I firmly believe all of us in the fundraising profession and nonprofit communication mavens have agreed that it should be the story and impact that lead the presentation, though. It is also true that we have to let the prospects to do most of the talking as a way to help to identify of what service, which area they might have an interested in before we pitch them with the relevant project or service. But what happened in reality? I won’t think naively that these organizations provided absolutely no training to their frontline staff at all. But the point is such training is normally centered on providing their new hires plainly any overview of the service and projects that the organization has on the plate, and that was done only at the first week upon the new colleagues’ arrival as part of the orientation.
Yes, it helps the new staff members to get familiar with the organization’s service scope in a short period of time. However, it lacks guidance on how to tell all these technical aspects in a meaningful and compelling way, which is when the skill of storytelling enter into the scene. Whereas recurrent training is not available typically in almost all organizations, which is not just an issue among nonprofits but in the commercial sector too. It’s deemed necessary to make sure the essential skill, content, and presentation structure were maintained. As time goes by, everybody would easily establish their own way of introducing and presenting their organization. I had once met my client’s frontline staff, it is not an issue each of them has their individual presentation style but they are in fact projecting quite a different organization. So it is another issue regarding corporate identity and communications, which I might have another article dedicate to it.
Anyway, back to the core issue of this article, when carrying out such trainings it should never be in the form of a one-way lecture where a senior give hours of talk to the freshmen telling them what to say and how to say but make sure to plug-in role-playing exercise and continuing practicing is compulsory and crucial. Last but not least, validate what is the focal point of your audience. Small to medium-sized organizations are habitually emphasizing of how long they have established, how unique their projects are, what’s their mission and these sorts of thing.

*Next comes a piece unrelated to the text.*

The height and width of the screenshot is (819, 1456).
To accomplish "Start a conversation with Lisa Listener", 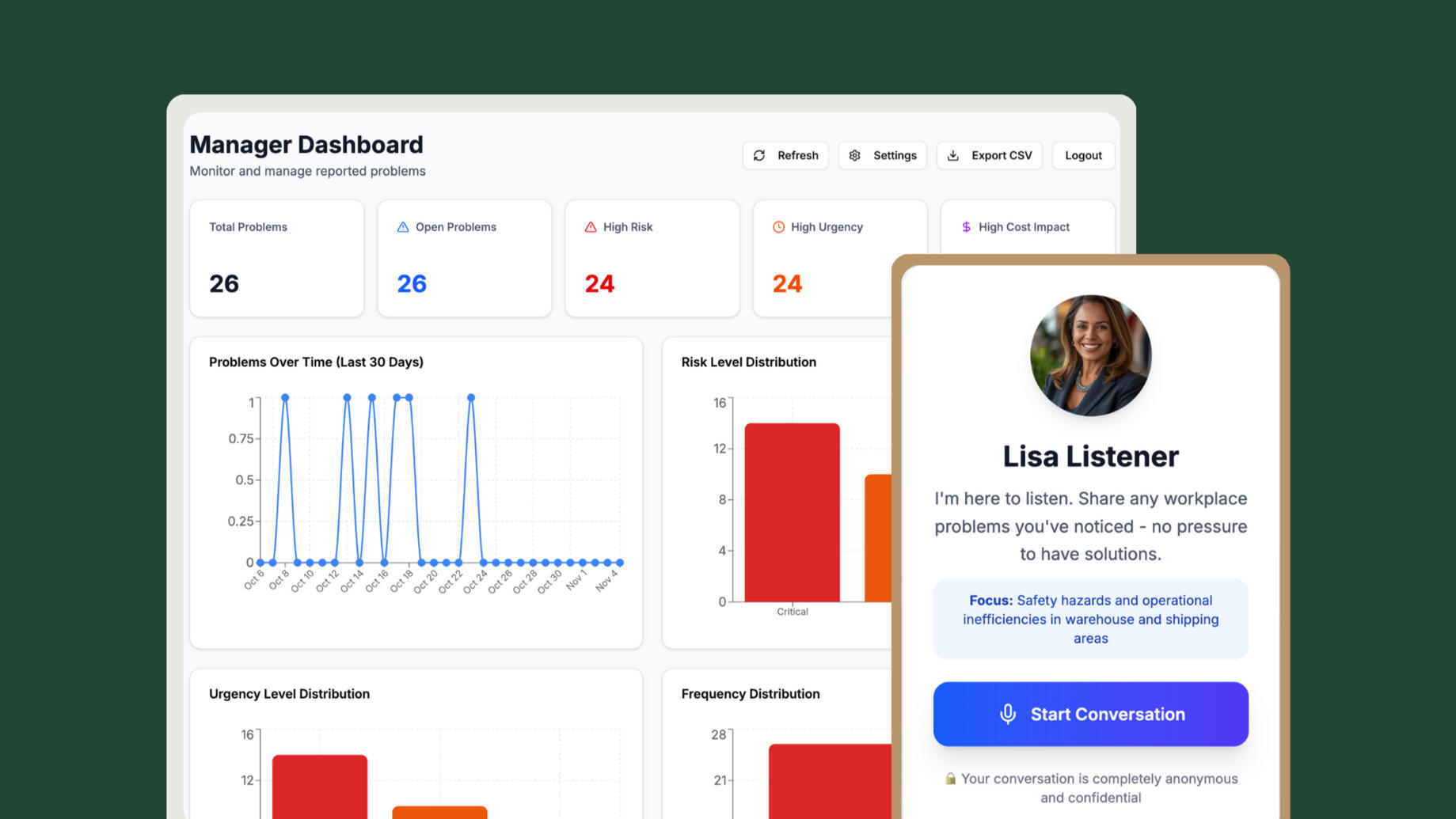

However, have you ever tried viewing your organization from the other side? Are all these things your prospects’ primary concern? If not, what should it be? In a lot of time, this is the exact moment to bring in an independent communication expert or consultant to lead and help to figure out what this message should be and provide training to your colleagues in telling your compelling story. Because such an outside does not have the same emotional attachment to the organization and hence least bias and able to see your organization in a way similar to your prospects. I will be at another similar but small scale event late next week which I finger crossed to meet a representation who tell me a story impressively, better to be able to do so to a degree that impulses me to bring out my Mastercard immediately.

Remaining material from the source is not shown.